Disrupting the BCL-2/Beclin-1 interaction after reproductive age extends mouse lifespan without reducing early‑life fecundity or increasing tumor burden.
This hypothesis builds on the antagonistic pleiotropy (AP) framework, which holds that alleles boosting early reproduction are favored despite late‑life costs because selection weakens after reproduction ends[1,2]. The BCL-2/Beclin-1 complex exemplifies AP: BCL-2’s anti‑apoptotic activity protects developing germ cells and embryos, yet its binding to Beclin-1 suppresses autophagy initiation, a mechanism that becomes detrimental in aged liver[3]. Genetic disruption of this interaction via the Beclin-1 F121A mutant raises basal autophagy and prolongs healthspan[4],5], demonstrating that the late‑life cost is real and removable.

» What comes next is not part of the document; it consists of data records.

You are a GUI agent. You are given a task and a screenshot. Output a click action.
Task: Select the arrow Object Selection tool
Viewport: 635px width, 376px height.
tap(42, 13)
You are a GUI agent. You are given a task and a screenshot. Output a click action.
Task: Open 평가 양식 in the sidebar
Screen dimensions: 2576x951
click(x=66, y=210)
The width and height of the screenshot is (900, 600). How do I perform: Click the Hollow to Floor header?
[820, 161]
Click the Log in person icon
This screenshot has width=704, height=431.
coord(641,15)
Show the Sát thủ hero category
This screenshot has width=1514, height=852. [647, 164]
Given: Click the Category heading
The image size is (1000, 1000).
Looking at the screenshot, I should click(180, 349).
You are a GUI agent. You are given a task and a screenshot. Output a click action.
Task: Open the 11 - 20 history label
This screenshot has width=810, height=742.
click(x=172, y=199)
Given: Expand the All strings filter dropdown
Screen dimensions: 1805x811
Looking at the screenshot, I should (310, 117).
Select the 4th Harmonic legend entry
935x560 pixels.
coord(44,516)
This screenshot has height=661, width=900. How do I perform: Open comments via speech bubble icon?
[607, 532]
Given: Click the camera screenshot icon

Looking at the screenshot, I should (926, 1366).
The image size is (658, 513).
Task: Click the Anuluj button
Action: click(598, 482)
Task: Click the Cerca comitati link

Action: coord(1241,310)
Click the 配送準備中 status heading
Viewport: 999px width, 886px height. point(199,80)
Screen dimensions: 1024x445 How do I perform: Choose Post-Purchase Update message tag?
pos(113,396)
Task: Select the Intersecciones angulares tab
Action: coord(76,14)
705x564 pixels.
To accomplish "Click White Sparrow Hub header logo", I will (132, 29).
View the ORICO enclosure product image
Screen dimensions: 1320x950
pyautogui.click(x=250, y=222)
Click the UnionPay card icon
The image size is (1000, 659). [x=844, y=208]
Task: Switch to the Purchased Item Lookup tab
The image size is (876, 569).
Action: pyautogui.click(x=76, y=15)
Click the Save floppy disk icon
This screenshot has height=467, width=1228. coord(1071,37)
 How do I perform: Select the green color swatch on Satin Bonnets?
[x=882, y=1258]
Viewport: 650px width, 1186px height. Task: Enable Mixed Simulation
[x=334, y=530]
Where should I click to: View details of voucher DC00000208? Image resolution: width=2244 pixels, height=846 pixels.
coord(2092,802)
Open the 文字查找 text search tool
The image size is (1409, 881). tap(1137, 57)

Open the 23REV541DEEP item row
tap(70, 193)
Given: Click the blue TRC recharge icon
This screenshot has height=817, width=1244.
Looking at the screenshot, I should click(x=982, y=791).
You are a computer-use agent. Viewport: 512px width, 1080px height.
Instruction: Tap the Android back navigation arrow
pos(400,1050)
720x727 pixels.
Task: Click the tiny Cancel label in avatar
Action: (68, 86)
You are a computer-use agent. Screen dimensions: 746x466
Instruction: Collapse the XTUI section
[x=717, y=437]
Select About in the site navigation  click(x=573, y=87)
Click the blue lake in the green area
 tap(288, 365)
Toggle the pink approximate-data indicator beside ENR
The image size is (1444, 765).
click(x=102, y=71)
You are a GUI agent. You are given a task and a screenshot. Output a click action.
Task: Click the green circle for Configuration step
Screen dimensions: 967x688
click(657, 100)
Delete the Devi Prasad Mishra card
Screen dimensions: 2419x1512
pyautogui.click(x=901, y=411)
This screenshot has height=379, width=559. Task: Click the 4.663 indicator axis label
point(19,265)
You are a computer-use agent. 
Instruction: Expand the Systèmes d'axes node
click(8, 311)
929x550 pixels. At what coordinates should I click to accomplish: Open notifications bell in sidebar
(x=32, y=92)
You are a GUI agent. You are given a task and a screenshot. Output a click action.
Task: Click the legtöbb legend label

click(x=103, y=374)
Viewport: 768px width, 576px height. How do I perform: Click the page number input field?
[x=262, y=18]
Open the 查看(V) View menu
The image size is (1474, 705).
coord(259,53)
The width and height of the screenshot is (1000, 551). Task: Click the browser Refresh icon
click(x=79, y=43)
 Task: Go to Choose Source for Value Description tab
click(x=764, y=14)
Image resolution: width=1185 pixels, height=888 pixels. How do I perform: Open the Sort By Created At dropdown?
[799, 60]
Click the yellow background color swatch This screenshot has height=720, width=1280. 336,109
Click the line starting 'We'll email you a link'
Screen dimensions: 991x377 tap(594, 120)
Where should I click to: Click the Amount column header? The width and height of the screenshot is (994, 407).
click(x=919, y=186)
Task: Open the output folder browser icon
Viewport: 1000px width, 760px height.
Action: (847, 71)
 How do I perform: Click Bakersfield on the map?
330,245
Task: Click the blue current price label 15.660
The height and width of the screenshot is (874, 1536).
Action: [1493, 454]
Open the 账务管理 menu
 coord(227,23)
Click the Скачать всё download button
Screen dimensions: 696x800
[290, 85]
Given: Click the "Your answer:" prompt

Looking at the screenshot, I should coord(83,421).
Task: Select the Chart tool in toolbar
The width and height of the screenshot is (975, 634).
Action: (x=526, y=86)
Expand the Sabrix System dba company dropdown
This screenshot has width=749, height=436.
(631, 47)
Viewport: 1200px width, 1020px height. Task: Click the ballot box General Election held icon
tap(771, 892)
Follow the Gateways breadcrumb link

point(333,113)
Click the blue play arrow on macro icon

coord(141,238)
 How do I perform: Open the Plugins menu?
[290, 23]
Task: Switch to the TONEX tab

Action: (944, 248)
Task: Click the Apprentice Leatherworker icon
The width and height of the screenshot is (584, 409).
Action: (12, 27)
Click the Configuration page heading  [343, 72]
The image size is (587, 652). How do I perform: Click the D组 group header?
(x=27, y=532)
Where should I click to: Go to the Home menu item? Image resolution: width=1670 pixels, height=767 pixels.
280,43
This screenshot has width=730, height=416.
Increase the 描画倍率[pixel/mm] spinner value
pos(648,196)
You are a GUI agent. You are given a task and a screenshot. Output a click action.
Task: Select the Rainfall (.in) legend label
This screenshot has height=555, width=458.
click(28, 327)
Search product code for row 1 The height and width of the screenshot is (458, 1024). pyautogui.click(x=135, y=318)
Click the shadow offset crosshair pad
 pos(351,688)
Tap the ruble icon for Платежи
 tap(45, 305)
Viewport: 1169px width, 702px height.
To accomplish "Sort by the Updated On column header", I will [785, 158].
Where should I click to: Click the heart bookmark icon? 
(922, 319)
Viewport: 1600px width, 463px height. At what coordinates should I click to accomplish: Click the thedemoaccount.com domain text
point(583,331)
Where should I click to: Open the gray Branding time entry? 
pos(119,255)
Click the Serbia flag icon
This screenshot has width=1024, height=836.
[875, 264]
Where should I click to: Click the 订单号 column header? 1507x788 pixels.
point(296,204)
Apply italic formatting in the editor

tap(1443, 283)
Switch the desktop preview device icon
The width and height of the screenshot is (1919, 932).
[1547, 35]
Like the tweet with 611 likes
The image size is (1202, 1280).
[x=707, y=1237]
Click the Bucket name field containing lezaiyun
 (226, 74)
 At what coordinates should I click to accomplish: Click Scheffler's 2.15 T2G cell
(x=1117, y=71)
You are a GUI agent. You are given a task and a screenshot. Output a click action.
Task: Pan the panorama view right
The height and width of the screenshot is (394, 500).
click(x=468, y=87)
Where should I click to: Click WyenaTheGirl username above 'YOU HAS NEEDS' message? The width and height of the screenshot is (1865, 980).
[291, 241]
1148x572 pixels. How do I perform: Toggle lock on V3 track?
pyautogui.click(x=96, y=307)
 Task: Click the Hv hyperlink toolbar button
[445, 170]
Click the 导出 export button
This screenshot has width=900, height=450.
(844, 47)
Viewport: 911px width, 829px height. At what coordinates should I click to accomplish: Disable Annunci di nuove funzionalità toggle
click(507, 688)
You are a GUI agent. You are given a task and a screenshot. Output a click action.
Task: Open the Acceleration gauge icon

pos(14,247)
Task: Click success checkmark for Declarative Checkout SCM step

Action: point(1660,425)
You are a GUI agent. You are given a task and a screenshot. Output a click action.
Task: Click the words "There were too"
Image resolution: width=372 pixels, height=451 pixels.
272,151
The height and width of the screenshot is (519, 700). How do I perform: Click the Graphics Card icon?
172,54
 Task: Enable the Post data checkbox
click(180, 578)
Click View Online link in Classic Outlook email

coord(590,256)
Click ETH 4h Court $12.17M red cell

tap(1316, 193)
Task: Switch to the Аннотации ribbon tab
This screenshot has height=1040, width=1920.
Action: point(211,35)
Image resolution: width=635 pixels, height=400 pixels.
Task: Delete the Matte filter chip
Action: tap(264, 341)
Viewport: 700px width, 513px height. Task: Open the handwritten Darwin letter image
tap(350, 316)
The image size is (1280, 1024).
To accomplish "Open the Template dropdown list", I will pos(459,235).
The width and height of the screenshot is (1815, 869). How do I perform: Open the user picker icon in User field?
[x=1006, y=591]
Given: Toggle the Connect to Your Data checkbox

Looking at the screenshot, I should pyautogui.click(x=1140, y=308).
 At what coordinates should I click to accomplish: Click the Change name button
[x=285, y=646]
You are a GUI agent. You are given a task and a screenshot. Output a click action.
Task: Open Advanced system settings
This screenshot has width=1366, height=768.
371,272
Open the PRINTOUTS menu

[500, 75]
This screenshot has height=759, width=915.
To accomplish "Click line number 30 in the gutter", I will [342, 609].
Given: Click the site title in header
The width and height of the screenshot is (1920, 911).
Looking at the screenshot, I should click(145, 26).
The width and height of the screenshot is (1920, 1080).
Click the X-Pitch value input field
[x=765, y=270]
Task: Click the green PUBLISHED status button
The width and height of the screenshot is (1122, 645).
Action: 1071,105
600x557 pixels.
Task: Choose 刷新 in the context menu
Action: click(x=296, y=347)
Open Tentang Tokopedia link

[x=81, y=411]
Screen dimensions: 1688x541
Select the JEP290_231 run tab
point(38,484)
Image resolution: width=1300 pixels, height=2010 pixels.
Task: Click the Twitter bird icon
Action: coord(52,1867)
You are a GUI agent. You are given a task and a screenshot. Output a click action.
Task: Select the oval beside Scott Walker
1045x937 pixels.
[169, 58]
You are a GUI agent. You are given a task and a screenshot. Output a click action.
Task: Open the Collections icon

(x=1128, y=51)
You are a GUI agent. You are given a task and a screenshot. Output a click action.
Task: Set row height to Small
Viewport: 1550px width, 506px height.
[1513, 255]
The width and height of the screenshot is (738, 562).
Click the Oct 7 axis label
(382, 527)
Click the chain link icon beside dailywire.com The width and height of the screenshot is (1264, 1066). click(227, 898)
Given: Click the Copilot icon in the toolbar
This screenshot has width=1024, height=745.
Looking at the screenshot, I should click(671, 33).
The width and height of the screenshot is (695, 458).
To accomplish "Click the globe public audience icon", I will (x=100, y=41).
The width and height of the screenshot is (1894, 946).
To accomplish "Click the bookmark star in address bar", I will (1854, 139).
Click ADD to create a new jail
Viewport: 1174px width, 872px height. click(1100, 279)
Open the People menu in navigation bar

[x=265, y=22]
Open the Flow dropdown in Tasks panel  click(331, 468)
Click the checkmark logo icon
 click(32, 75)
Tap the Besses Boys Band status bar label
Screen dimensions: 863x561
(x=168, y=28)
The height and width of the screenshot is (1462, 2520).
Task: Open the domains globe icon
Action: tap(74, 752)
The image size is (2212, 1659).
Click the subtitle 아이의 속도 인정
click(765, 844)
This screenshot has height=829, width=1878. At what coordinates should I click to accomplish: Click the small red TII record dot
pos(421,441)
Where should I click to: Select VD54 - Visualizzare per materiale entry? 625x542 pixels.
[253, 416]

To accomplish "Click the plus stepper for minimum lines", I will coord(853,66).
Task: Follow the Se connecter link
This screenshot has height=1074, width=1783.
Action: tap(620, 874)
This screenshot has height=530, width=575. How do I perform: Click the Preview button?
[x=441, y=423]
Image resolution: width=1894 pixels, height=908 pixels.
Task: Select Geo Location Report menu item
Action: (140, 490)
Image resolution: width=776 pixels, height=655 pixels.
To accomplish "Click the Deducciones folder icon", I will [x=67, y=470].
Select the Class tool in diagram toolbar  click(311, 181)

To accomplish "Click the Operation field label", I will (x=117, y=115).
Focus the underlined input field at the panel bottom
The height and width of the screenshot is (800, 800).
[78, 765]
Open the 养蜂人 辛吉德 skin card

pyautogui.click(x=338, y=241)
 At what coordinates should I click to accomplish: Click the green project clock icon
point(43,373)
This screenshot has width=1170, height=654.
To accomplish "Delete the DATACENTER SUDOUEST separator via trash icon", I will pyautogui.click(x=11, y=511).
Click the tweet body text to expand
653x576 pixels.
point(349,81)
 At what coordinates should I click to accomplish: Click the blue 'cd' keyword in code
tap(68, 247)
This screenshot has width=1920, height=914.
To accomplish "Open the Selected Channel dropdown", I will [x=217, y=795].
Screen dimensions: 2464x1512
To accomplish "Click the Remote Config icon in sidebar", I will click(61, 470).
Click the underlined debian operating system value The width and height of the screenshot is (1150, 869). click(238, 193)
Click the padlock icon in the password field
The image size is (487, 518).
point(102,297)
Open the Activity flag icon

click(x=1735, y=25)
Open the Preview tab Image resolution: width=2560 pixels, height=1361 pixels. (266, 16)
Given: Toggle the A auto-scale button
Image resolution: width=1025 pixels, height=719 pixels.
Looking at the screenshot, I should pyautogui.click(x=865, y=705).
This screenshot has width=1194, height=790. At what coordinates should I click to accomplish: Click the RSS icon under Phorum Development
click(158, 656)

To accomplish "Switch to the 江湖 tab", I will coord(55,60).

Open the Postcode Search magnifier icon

We propose that the longevity benefit of BCL-2/Beclin-1 dissociation is contingent on timing and tissue context. If the interaction is disrupted only in somatic tissues such as liver or muscle after the onset of reproductive senescence, early‑life fitness pathways remain intact while autophagic clearance of damaged organelles and protein aggregates is enhanced. This temporally restricted intervention should decouple the AP trade‑off, yielding lifespan extension without compromising fertility or increasing oncogenic risk, because BCL-2’s anti‑apoptotic function remains unaltered in germ‑line and proliferative compartments during youth.
To test this, we would generate a mouse model carrying a Cre‑inducible Beclin-1 F121A allele driven by a liver‑specific, tamoxifen‑inducible promoter (Alb‑CreER^T2). Cohorts would receive tamoxifen at 8 months (post‑weaning, post‑peak fertility) and be monitored for litter size, pup survival, and tumor incidence alongside standard longevity readouts. Parallel cohorts receiving the same induction at 2 months would serve as early‑life disruption controls, predicting reduced fecundity or heightened apoptosis if the brake is lifted too soon.
If our hypothesis holds, late‑onset, liver‑specific BCL-2/Beclin-1 uncoupling will produce a significant increase in median and maximal lifespan (≈15‑20 %) comparable to constitutive F121A mice, while litter parameters and tumor latency remain indistinguishable from wild‑type controls. Conversely, early‑onset disruption should recapitulate the trade‑off seen in AP models: modest gains in autophagy offset by decreased reproductive output or elevated apoptosis in developing tissues.
This experiment directly challenges the notion that aging is a deliberately preserved population-level feature. Instead, it treats aging as the inevitable spill‑over of selection‑favored mechanisms that, when uncoupled in a controlled, late‑life window, can be mitigated without undermining the evolutionary logic that shaped them. Confirming these predictions would reframe longevity medicine not as an override of a programmed death signal, but as a precise negotiation with the temporal boundaries of antagonistic pleiotropy.